• _Tasks to complete_:
1) Rewrite the paragraph of the optical network description that begins "FIG. 4 is a block diagram" as a shorter bulleted list that keeps its main facts.
2) List every numbered reference label in the optical network description, each with the item it labels.
3) In the optical network description, take the part that opens with the words containing "FIG. 4 is a" and closes with "fiber spans 410.", and write it out again with "schematic diagram" swapped in for "block diagram".

• _Given text_:
****************
FIG. 4 is a block diagram of a portion of an optical network 400 illustrating some 
of the general principles of the present invention. For the purposes of illustration many 
conventional elements used in optical networks are omitted. It will also be understood 
that optical network 400 may be part of a larger chain, branched chain, mesh, or ring 
network. A plurality of network optical nodes 405 are shown coupled by fiber spans 410. 
The fiber spans 410 may comprise one or more optical fiber lines that include all of the 
potential optical channel data links between neighboring nodes for communicating an 
optical datastream. For the purposes of illustration, the optical paths in the fiber lines are 
shown by arrows, although it will be understood that the drawing is not to scale and that 
each arrow corresponds to at least one fiber coupled to corresponding optical ports 460 at 
each node. As described below in more detail, in a preferred embodiment node 405 has a 
plurality of ports arranged to that a line switcher may be used to redirect the optical data 
stream to an alternate output port in the even of a line fault. For example a fiber span 410 
may comprise a working fiber line and a protection fiber line each coupled to a node by 
respective ports. In a preferred embodiment for wavelength division multiplexing, each 
fiber line comprises a single spatial-mode optical fiber capable of transmitting a plurality 
of optical wavelengths.
****************
• _Data_:

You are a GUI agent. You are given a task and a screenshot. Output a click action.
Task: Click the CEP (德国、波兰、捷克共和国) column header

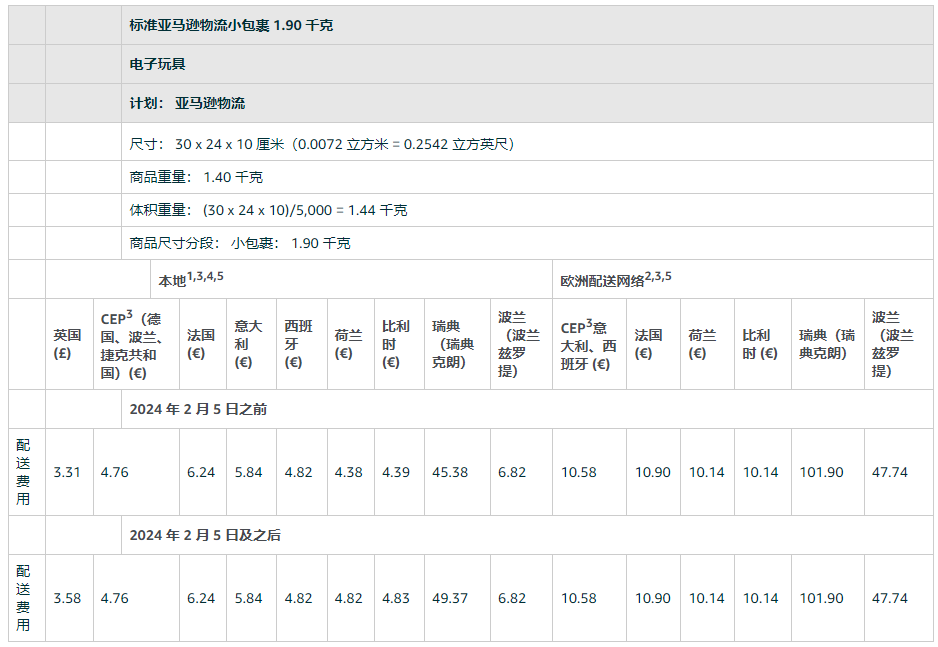click(135, 345)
****************
• _Responses for each task_:
1)
- FIG. 4 is a block diagram of part of optical network 400. It shows general principles of the invention, and many conventional elements are left out.
- Network 400 may be part of a larger chain, branched chain, mesh, or ring network.
- Network optical nodes 405 are coupled by fiber spans 410. Each span has one or more optical fiber lines carrying all potential optical channel data links between neighboring nodes.
- Arrows show the optical paths. The drawing is not to scale, and each arrow stands for at least one fiber coupled to optical ports 460 at each node.
- In a preferred embodiment, node 405 has several ports, so a line switcher can redirect the optical data stream to an alternate output port if a line fault occurs. For example, a span may have a working fiber line and a protection fiber line, each coupled to the node by its own port.
- For wavelength division multiplexing, each fiber line is preferably a single spatial-mode optical fiber that can transmit several optical wavelengths.

2)
- 400: optical network
- 405: network optical nodes
- 410: fiber spans
- 460: optical ports

3)
FIG. 4 is a schematic diagram of a portion of an optical network 400 illustrating some 
of the general principles of the present invention. For the purposes of illustration many 
conventional elements used in optical networks are omitted. It will also be understood 
that optical network 400 may be part of a larger chain, branched chain, mesh, or ring 
network. A plurality of network optical nodes 405 are shown coupled by fiber spans 410.